> QUOTED TEXT
I have to think about this but you still have 220-240V if you wire between both legs and a ground. I'd wire it up. Besides, you can use a 110V UPS and then use a 110V-220V tranformer. I've used them many times.

Also, I have used a large UPS that we wired in parallel more batteries in a separate storage compartment for longer run times. It works fine.


----------



## maple1 (Sep 22, 2012)

hartkem said:


> Looks good,
> 
> I went and ordered three 8' sections of the fin-tube. After looking at my boiler piping again it looks like everything will work out good. I can remove my pressure/temp gauge and add a tee on the supply side so I don't have to cut any copper. Now the question is since my 10x12 boiler shack has an open insulated loft, do I need to install the fin tube all the way up to the peak or can I just install it at the top of the walls which is only about 3 or 4 feet above the boiler. I would prefer not to put it up at the peak but I will if the wall height isn't enough.


 
I'd get it as high as possible - the higher it is, the better the flow will be through it. My old dump zone was some first floor fin-tube (quite a bit of it), so about maybe 4' above the top of the boiler. It didn't really flow the best, there were a couple of times when it was dumping and my boiler was still showing 220° and making those nerve wracking boiling noises inside. I'd then just manually open the second floor zone valves and things would cool right down.


----------



## kopeck (Sep 22, 2012)

steam man said:


> I have to think about this but you still have 220-240V if you wire between both legs and a ground. I'd wire it up. Besides, you can use a 110V UPS and then use a 110V-220V tranformer. I've used them many times.
> 
> Also, I have used a large UPS that we wired in parallel more batteries in a separate storage compartment for longer run times. It works fine.


 
I was thinking about it too, and I think it would work just fine if I used a 220 volt UPS, the only thing I would have to do is have the neutral wire(s) tied together out side of the UPS.  That is, the two hot legs (black and red) go into the UPS then come out and go into the boiler, the neutral wire just bypassed the UPS and are tied in together.

The circulator I'm 99% sure is 110v but the controls that run is are 220v.  Those crazy Europeans. 

Really, the biggest reason I would like battery backup isn't over heating when the power goes out, I built an array that can take care of that, it's the fact that when the power comes back on you have to manually hit the reset switch to get the Tarm going again.  I had it smolder for the better part of a day once, it ended up making a bit of a mess.

K


----------



## Trex83 (Sep 26, 2012)

> DATA EXCERPTS
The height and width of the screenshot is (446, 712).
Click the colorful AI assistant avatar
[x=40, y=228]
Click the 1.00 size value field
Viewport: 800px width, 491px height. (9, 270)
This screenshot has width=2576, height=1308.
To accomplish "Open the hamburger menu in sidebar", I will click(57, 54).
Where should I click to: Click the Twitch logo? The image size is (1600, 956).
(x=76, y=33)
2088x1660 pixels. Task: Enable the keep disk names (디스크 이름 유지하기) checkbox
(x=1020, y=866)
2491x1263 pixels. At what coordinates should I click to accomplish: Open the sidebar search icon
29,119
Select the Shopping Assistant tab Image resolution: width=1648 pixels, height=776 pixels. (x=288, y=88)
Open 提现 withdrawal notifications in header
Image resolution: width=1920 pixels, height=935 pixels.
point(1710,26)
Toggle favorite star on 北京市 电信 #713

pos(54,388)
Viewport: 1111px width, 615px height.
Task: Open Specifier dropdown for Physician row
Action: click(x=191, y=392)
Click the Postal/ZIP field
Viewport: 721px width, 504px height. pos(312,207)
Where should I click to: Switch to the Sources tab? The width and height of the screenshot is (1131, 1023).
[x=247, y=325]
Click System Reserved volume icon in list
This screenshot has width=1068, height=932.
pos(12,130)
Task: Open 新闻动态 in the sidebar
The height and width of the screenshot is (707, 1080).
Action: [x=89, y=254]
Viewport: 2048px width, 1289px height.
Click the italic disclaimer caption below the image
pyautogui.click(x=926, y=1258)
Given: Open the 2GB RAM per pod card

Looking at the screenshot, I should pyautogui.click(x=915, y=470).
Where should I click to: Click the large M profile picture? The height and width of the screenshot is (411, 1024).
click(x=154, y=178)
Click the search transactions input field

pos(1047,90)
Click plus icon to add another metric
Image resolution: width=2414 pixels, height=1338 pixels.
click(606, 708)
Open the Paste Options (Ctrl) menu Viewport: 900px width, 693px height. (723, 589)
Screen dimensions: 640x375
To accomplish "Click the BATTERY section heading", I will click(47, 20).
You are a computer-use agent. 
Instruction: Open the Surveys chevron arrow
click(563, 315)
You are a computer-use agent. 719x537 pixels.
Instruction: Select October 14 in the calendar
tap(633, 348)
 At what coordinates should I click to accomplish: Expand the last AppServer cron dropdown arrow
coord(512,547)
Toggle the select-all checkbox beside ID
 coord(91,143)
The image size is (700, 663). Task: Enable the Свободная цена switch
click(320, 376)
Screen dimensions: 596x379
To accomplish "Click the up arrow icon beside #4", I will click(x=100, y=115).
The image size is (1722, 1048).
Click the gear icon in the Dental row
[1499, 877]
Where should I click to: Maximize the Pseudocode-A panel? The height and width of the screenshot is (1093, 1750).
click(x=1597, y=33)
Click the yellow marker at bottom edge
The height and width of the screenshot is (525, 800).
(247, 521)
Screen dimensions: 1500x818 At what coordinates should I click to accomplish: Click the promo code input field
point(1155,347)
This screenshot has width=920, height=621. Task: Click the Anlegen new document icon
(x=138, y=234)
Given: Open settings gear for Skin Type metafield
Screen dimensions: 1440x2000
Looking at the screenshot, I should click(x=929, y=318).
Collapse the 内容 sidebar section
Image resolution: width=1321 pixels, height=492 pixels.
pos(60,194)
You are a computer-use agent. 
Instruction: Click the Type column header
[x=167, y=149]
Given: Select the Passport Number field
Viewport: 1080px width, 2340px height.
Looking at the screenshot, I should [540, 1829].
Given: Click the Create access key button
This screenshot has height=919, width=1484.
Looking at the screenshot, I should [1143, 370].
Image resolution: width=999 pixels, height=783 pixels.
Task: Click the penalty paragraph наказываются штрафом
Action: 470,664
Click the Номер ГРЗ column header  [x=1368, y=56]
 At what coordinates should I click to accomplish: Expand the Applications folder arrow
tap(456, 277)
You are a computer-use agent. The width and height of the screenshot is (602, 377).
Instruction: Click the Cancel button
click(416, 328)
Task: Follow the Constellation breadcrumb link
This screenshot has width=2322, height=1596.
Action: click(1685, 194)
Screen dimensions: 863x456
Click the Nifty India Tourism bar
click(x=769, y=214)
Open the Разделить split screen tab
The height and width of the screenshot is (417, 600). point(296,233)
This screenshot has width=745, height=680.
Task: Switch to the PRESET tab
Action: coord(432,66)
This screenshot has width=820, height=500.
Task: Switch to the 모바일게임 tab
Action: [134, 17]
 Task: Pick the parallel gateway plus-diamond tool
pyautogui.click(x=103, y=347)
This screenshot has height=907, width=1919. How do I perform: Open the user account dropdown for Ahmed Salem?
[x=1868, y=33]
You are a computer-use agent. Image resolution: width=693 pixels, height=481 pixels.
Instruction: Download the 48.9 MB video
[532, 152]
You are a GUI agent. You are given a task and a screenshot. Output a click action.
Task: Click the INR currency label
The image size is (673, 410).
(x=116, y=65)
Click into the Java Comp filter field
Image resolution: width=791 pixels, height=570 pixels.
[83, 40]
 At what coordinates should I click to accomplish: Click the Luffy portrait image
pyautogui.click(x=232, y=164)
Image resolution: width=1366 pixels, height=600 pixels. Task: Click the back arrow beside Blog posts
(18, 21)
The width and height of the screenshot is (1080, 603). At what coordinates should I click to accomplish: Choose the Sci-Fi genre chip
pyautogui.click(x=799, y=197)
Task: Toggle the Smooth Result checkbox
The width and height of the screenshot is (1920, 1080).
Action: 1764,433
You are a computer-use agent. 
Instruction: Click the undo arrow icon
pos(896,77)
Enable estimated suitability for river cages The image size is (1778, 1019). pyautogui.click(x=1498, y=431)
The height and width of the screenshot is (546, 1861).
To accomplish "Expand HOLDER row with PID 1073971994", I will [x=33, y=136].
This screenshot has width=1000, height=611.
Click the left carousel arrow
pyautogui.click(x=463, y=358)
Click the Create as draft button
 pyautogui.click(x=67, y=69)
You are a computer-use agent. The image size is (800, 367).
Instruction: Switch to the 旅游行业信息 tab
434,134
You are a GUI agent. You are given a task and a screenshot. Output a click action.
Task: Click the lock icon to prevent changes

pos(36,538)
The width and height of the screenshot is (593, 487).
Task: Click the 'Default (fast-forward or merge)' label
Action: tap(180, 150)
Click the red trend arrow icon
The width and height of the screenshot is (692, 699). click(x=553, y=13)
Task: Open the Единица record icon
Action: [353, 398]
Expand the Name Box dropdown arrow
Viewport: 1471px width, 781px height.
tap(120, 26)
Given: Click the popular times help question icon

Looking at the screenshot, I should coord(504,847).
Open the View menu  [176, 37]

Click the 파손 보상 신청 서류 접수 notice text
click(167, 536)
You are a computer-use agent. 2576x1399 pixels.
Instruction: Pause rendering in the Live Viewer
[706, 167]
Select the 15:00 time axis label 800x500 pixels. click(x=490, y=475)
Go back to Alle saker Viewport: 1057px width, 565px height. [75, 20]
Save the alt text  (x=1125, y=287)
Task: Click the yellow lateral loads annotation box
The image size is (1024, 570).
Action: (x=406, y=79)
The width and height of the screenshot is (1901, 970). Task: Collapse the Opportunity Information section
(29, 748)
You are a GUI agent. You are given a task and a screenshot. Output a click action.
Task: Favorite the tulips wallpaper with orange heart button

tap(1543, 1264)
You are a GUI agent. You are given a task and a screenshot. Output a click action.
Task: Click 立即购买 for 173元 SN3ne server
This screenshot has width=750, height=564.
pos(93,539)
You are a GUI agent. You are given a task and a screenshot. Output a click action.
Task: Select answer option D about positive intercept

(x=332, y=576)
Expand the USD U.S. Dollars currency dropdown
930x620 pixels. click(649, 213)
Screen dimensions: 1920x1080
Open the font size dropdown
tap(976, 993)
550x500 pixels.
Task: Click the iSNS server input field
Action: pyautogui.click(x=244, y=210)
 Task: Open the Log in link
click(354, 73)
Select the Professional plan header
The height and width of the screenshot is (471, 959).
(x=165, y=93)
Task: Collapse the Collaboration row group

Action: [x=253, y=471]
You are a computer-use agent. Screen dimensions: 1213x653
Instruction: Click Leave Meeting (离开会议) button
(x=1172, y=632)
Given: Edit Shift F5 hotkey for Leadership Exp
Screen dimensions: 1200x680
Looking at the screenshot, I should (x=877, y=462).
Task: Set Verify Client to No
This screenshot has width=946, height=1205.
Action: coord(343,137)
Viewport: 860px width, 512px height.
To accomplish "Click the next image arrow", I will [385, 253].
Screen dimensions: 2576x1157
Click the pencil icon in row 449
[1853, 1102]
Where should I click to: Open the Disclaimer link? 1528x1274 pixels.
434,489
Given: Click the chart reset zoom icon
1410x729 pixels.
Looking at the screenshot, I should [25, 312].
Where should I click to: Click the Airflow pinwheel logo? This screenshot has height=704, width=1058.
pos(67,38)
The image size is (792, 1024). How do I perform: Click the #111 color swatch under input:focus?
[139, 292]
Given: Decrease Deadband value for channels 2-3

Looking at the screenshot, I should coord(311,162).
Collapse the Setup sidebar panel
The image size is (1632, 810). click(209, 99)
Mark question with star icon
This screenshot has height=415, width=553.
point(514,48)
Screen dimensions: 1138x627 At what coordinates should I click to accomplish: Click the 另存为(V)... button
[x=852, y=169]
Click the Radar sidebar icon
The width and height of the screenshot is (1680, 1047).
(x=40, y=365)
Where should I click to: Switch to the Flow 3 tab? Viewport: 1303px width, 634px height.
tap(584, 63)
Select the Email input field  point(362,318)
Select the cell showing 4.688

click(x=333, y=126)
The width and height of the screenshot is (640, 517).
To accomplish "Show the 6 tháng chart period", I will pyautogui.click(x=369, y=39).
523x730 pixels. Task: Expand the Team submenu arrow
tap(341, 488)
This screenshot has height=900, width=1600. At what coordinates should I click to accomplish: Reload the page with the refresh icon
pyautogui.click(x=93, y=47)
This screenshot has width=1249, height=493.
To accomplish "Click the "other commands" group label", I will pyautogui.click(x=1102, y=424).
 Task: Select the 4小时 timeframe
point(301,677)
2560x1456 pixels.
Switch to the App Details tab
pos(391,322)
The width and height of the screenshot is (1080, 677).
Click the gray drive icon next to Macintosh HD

> WHAT TO DO
1: Reproduce the passage of the boiler thread between "Really, the biggest" and "(Sep 26, 2012)", inclusive.
2: Answer these questions from the boiler thread:
(a) How many 8' sections of fin-tube did hartkem order?
(b) About how far above the top of the boiler was maple1's old dump zone?
(c) According to kopeck, what has to be done manually when the power comes back on?
3: Pick up the boiler thread at its last line and continue it.

> RESULTS FOR EACH TASK
1:
Really, the biggest reason I would like battery backup isn't over heating when the power goes out, I built an array that can take care of that, it's the fact that when the power comes back on you have to manually hit the reset switch to get the Tarm going again.  I had it smolder for the better part of a day once, it ended up making a bit of a mess.

K


----------



## Trex83 (Sep 26, 2012)

2:
(a) Three.
(b) About 4 feet.
(c) The reset switch has to be hit to get the Tarm going again.

3:
We are using a Compaq UPS 1500VA that outputs 120VAC. We changed the batteries that were dead in the UPS, bought two deep cycle batteries to replace the old ones. We just wired the batteries out of the UPS casing. We have close to 6 hours run time on them, never drained them yet to the ground (120 Ah on C20). We just had to pay for the batteries and the crimps...
The pump and control on the Biomass 60 runs on 120VAC.
Cheers,
Trex83


----------



## dogwood (Sep 26, 2012)

Trex83, what is the voltage on the deep cell cycle batteries you used?  I was wondering if the UPS stepped up 12v batteries to 120VAC.


----------



## kopeck (Sep 26, 2012)

dogwood said:


> Trex83, what is the voltage on the deep cell cycle batteries you used? I was wondering if the UPS stepped up 12v batteries to 120VAC.


 
Most UPSs use 6 or 12 volt batteries, most of the time in series (eg 4 6v = 24v).  Once you figure out what the operating voltage is for your UPS you could match it using plain old 6 or 12 volt deep cycles.

The only issue I could see is if you use a tiny UPS that not rated for the amperage your boiler would be pulling but that's just a doing your homework type thing.

K


----------



## JP11 (Sep 26, 2012)

kopeck said:


> Most UPSs use 6 or 12 volt batteries, most of the time in series (eg 4 6v = 24v). Once you figure out what the operating voltage is for your UPS you could match it using plain old 6 or 12 volt deep cycles.
> 
> The only issue I could see is if you use a tiny UPS that not rated for the amperage your boiler would be pulling but that's just a doing your homework type thing.
> 
> K


I have a smaller UPS that I'm replacing with one from my wife's machine.  So I have an unused 600watt one.  Should I plug the boiler into it?

Now.. before you say.. You're a moron.. that will run it for seconds... THAT'S all i NEED.  I have a auto generator, and power only goes out for 7 or 8 seconds.  My circulator is about 1.76 amps or roughly 300watts or so.  Boiler max watts says 140.

JP


----------



## kopeck (Sep 26, 2012)

Sure.  Take the model number and look up the specs, it will give you run time.

I would check to see how many watts your setup consumes though, to little juice is worse then to much.

K


----------



## Trex83 (Sep 26, 2012)

dogwood said:


> Trex83, what is the voltage on the deep cell cycle batteries you used? I was wondering if the UPS stepped up 12v batteries to 120VAC.


The old batteries were 12V 17Ah in series. The UPS needs 24V and is rated for 1500VA (960W power), but as someone said today, every model can have a different battery configuration. Some even have an external battery bank adaptor in addition to the batteries in the UPS.
For the power consumption we used a Kill-A-Watt meter to measure how much power the system draws out and I remember it was more than enough for a medium load of wood when starting the boiler on coals from a previous batch.
Cheers,
Trex83


----------



## dogwood (Sep 27, 2012)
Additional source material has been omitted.